Hi girls! I'm starting a new fast. Maybe for 5 days or so. Anyone care to join?
So, I'm on holiday with my family now, but when I come home (saturday) I'm gonna start on some diet pills called "Thermobol". Has anyone here tried those before? Do they work? Pleas answer, I'd be glad.
:) Good luck, stay strong huns!
I just bought this diet pill called "Internal Flush". I know it sounds pretty gross, but it's supposed to get rid of everything in you or something. It sounds like a healthy pill to me, but I want to know how it worked for anyone who tried it and if there's any side effects.
off topic part(bf stealing.../?)
When I posted about how I thought my boyfriend was stealing from me, and said my dad saw him put my ring in his bag someone posted and said that her dad used to do say stuff like that, but it wasn't true because her father is diabetic. I got hit in the head with a brick, how could I not of thought of that? My dad is nuts. He always starts fights with my boyfriend for no apparent reason and my boyfriend is nothing but nice to him and me. My dad is such an asshole! I bet it was him who put it in his bag to set me up to break up with him. He did something kind of like that with a condom he said he found when i never had sex... and the condom was supposedly "full"(ewwwwwwww). My dad disgusts me. He's so immature. He always had something against my boyfriend for no reason. I think it's because he still thinks I'm his 'little girl'... but I'm 15, not 8. My dad has serious problems... he doesn't work because he got hurt at his job and he hasn't been working for like.... 10 years but still gets paid somehow. He's always in the basement and like never goes out, unless he wants to 'buy' my love as always which I hate. Like who is he anyway to go through peoples stuff? He does that all the time to my boyfriend and I. Anyway way, I don't know how to get my dad to change. By the way, I'M NOT DUMPING MY BOYFRIEND! He's way to sweet, I know it's my dad, my dad is weird. What do you think I should say to my dad?... I want him to get professional help like to go counseling but he keeps acting like a prick and omg I've been with my boyfriend for 2 years and he treats him like shit, its so rude.

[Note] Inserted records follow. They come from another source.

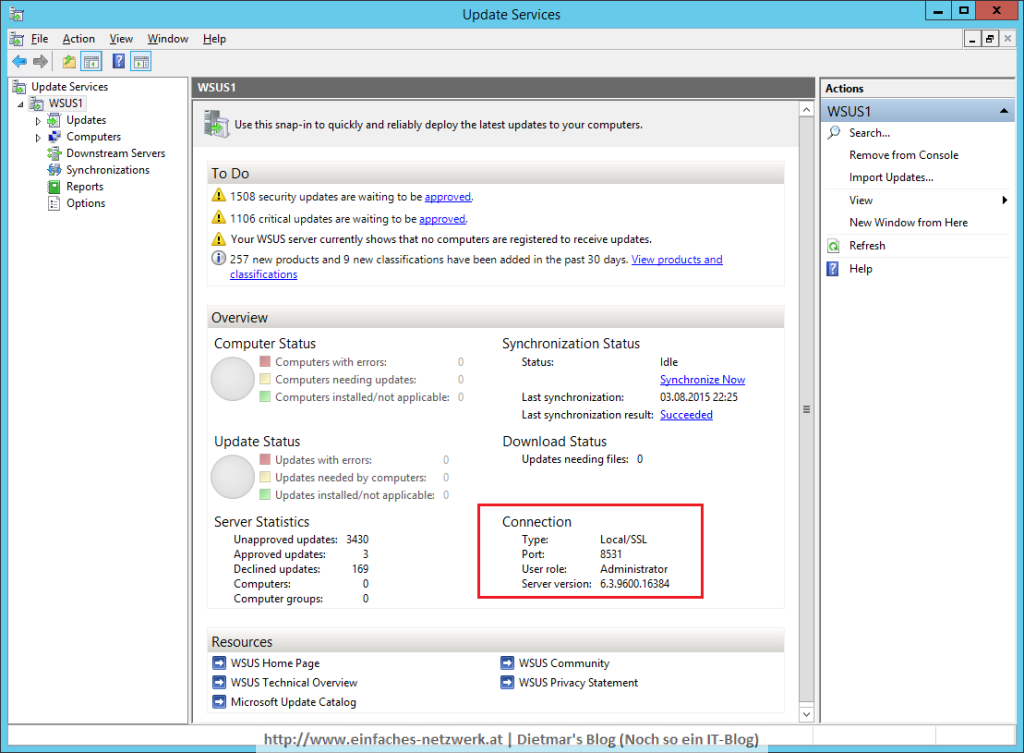The image size is (1024, 753).
Task: Open the WSUS Home Page link
Action: click(275, 663)
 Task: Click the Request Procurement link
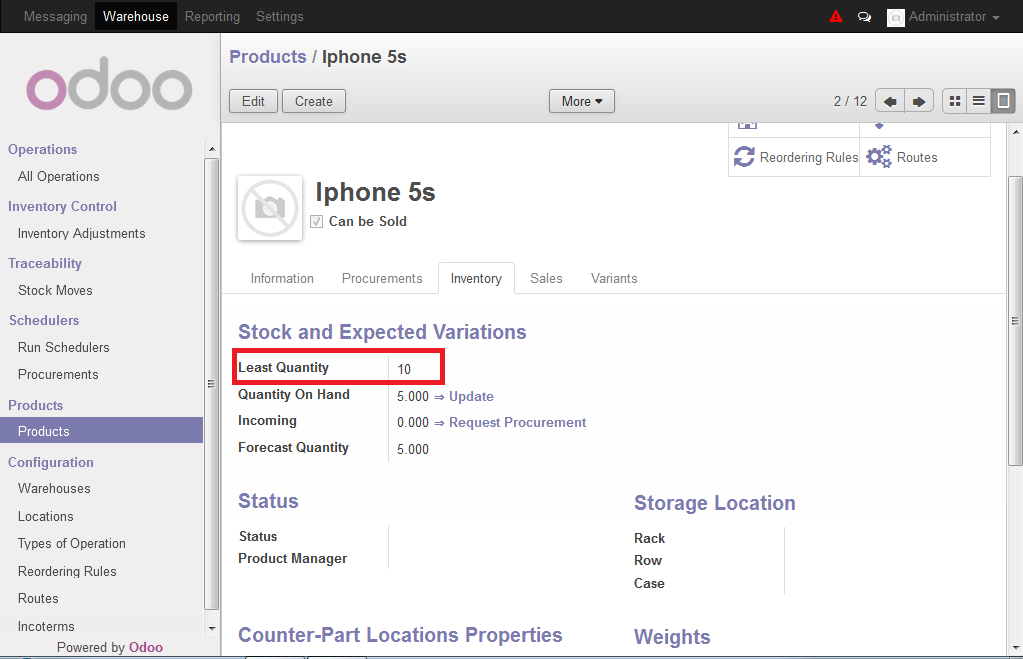517,423
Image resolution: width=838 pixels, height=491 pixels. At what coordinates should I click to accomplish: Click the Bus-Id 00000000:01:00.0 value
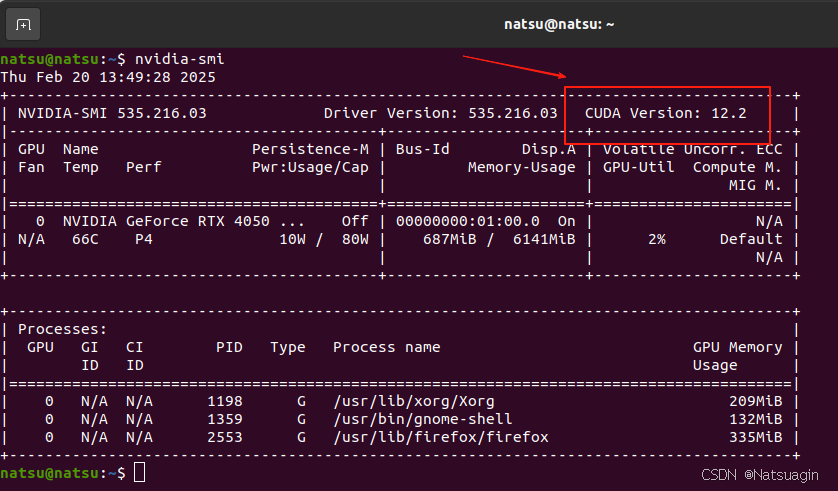tap(467, 221)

My family is always around cooking for me and I hate it, but I feel bad if i don't eat what they give me but I feel even worse if I do eat it.
I have had eating disorders for as long as I can remember, though I've never really told anyone besides a few close friends. As an ex dancer I was constantly aware of my weight even when I was really young, grade three and four etc. Ive never been involved in any communities such as this one.. but I've basically become aware over time that I don't really wish to recover, i mean, I want to be healthy, but I definetly need to be thin to be happy.

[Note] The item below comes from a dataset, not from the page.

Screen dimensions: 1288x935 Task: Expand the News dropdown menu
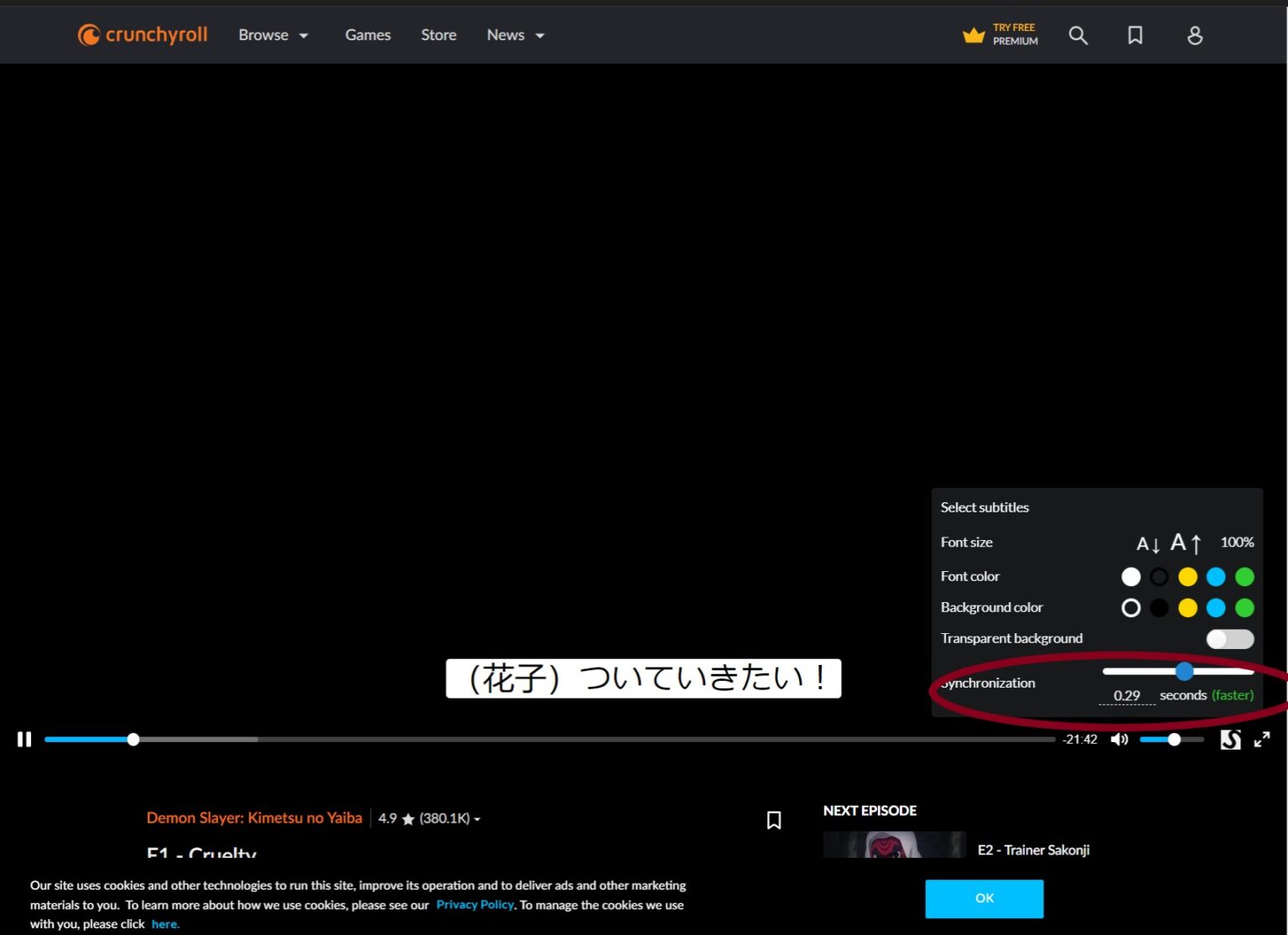515,35
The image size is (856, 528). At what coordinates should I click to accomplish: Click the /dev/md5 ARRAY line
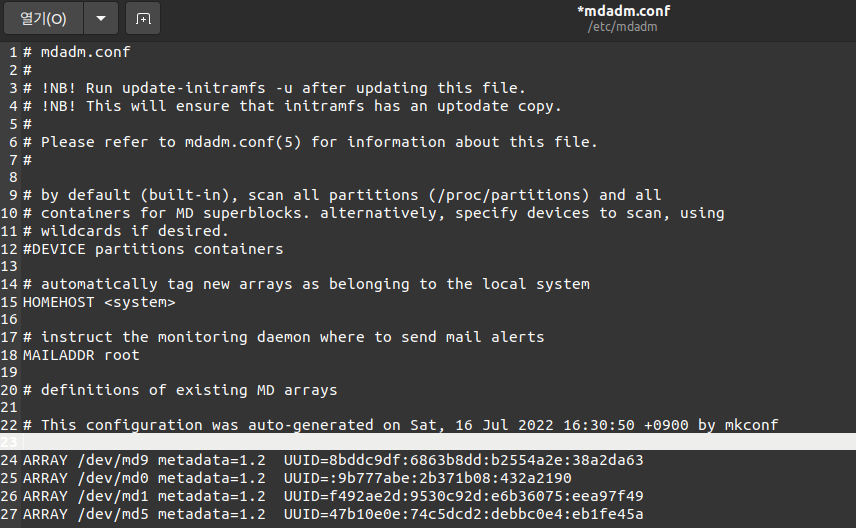click(333, 514)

I just need some outside support or atleast information because I really can't talk to other people about this.
Also I was wondering how common eating disorders are.. I feel like so many of my close friends have one.
should I put up pictures?
I know this is off topic. But I think my boyfriend is stealing stuff from me. The last time I've seen my cell phone was with him and then all of a sudden it 'disappears'. Same as my pink mini i-pod. Today I couldn't find the ring he gave me. I was crying and looking all over when he was hear and he was disappointed in me saying how immature of me it was to lose it, so I thought maybe my cat was playing with it because she likes shiny things. Then he left to go for a job interview, and my dad told me that he thought he saw him put it in his back and it was there. When he came back over I told him and he told him it wasn't him and he had his back-pack open so my cat put it in. I know he's lying. Last time when I mentioned about him stealing my cell phone and i-pod he was soo upset with me and he was denying it. He told me before that having a fancy cell phone is stupid and he thought I didn't need one, then it's gone, same with my i-pod, gone. I do love him sooo much but I really don't know what to do, I can't be mean it's too hard for me. I don't know what I should do. Anyone have advice on what I should do?

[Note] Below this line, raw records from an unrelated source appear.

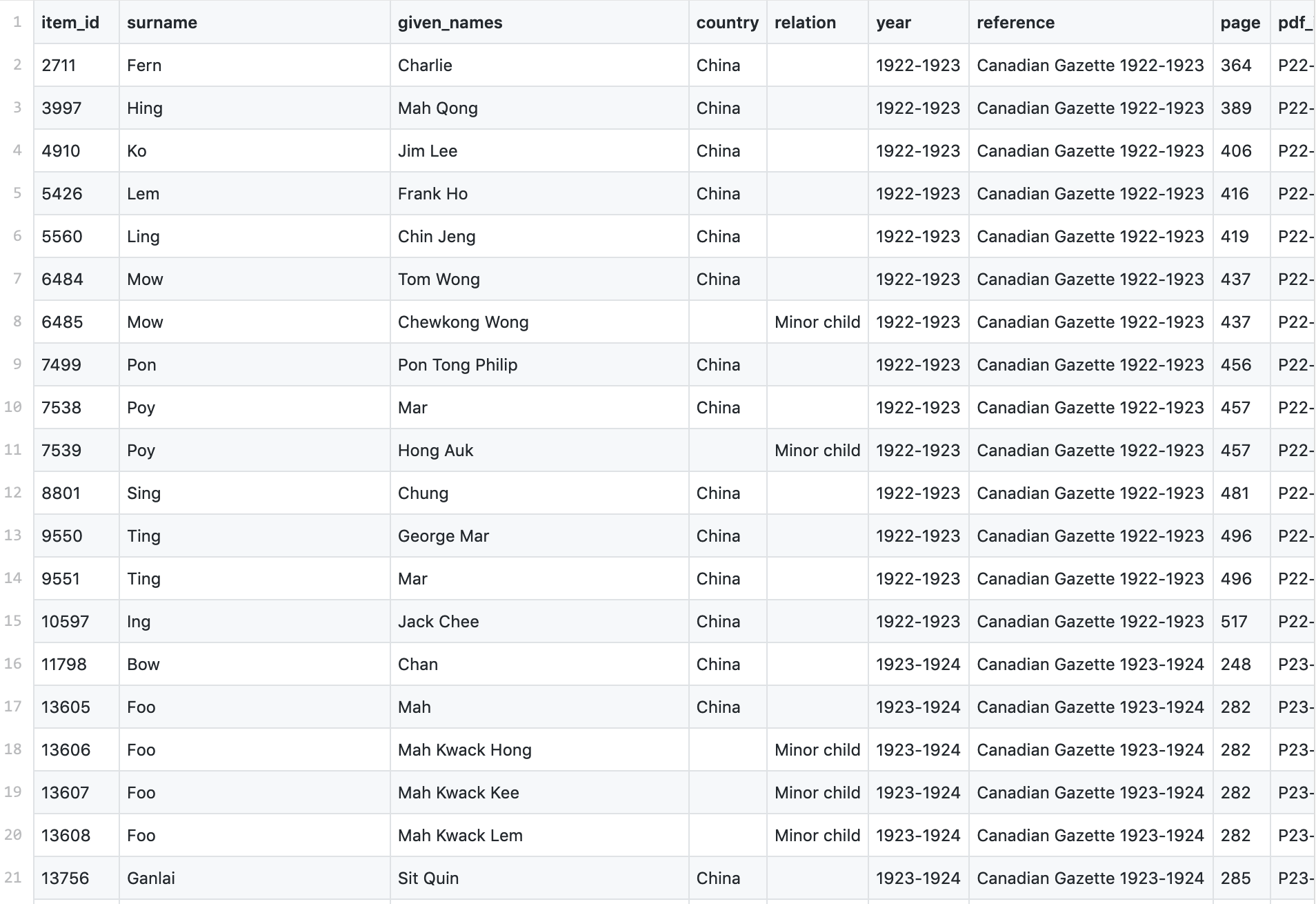
Task: Click item_id cell 2711
Action: coord(59,66)
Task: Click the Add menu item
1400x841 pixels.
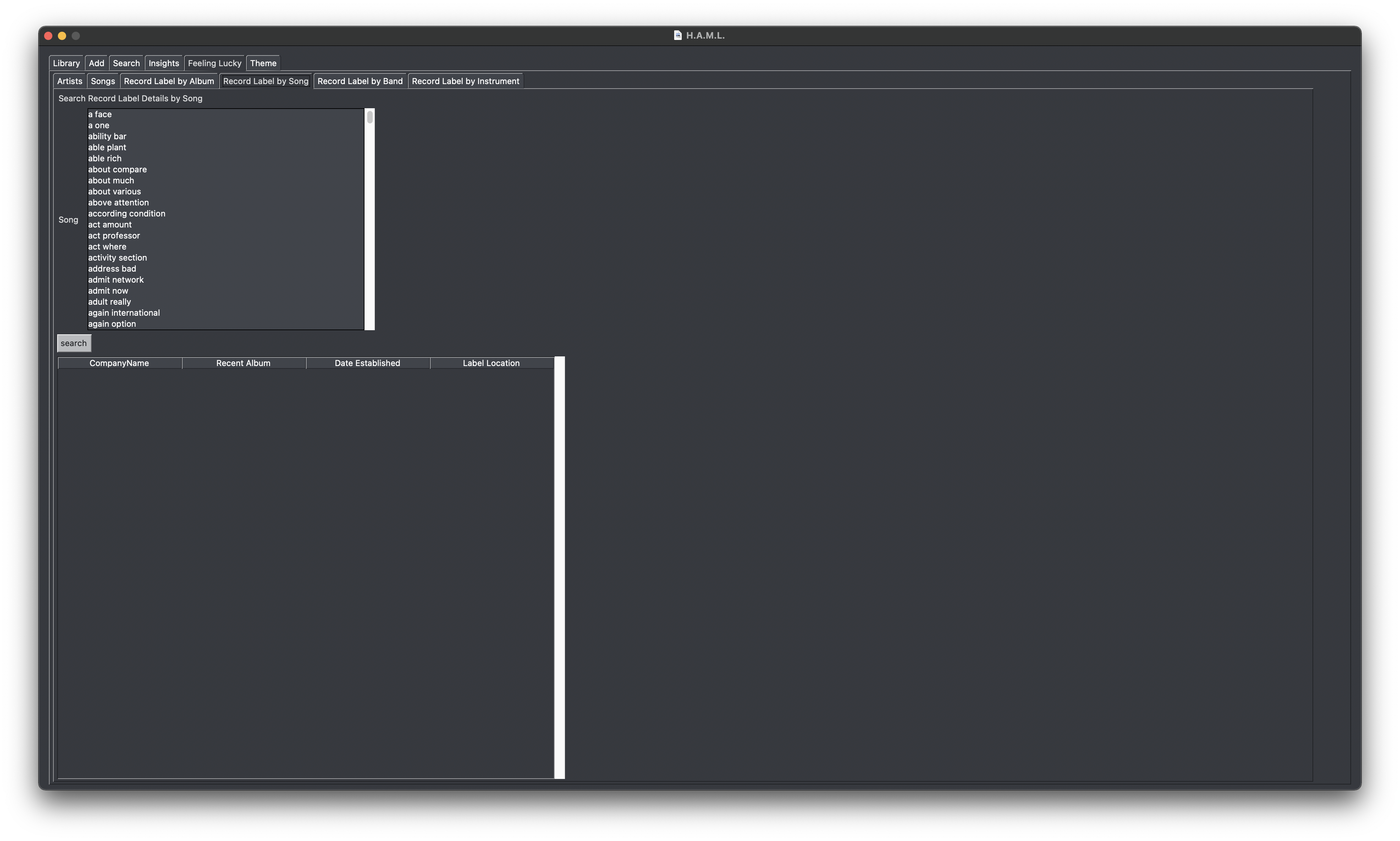Action: tap(96, 62)
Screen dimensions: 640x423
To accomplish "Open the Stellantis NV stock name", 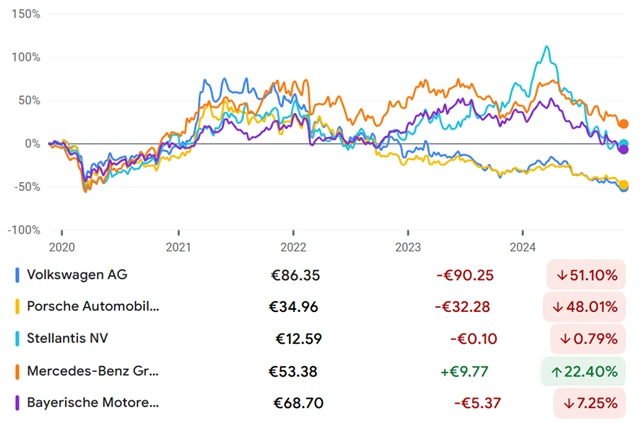I will (70, 338).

Has anyone heard of the diet pill Hoodia? It's supposed to make you not hungry or something. I want to know if anyone tried it and if it works or not, and where do you think they sell them?
Hey ladies, I wanted to see what ya'll had to say about this::
When exercising, is it better to do like 10 minutes of the treadmill, 10 minutes on the elliptical, and then like 10 minutes on the bike or to just stick to one of those for a longer amount of time? and if it is better to do all 3, then the intensity should be high right? so is that fast w/ low resistance or slow w/ high resistance??
For the past week or so, everyday I've been doing 2 turbo jam work outs and a 8 min tae bo. I still have a problem with my boyfriend wanting me to eat, like all the time. I know I can use excuses like saying I have cramps or i don't feel well or whatever, but I can't do that everyday because he's going to find out why I'm not eating sooner or later. He knows that i had problems with eating before and he thinks I'm over it, but I'm not. He doesn't want me to go on a diet, take diet pills or lose weight. It's so hard. I hate eating, I don't want to eat, but I have to when I'm with him. I'm not sure how much weight I lost because I don't even have a scale, but I know I'm losing weight and I'll show my stats whenever I figure it out. What should I do?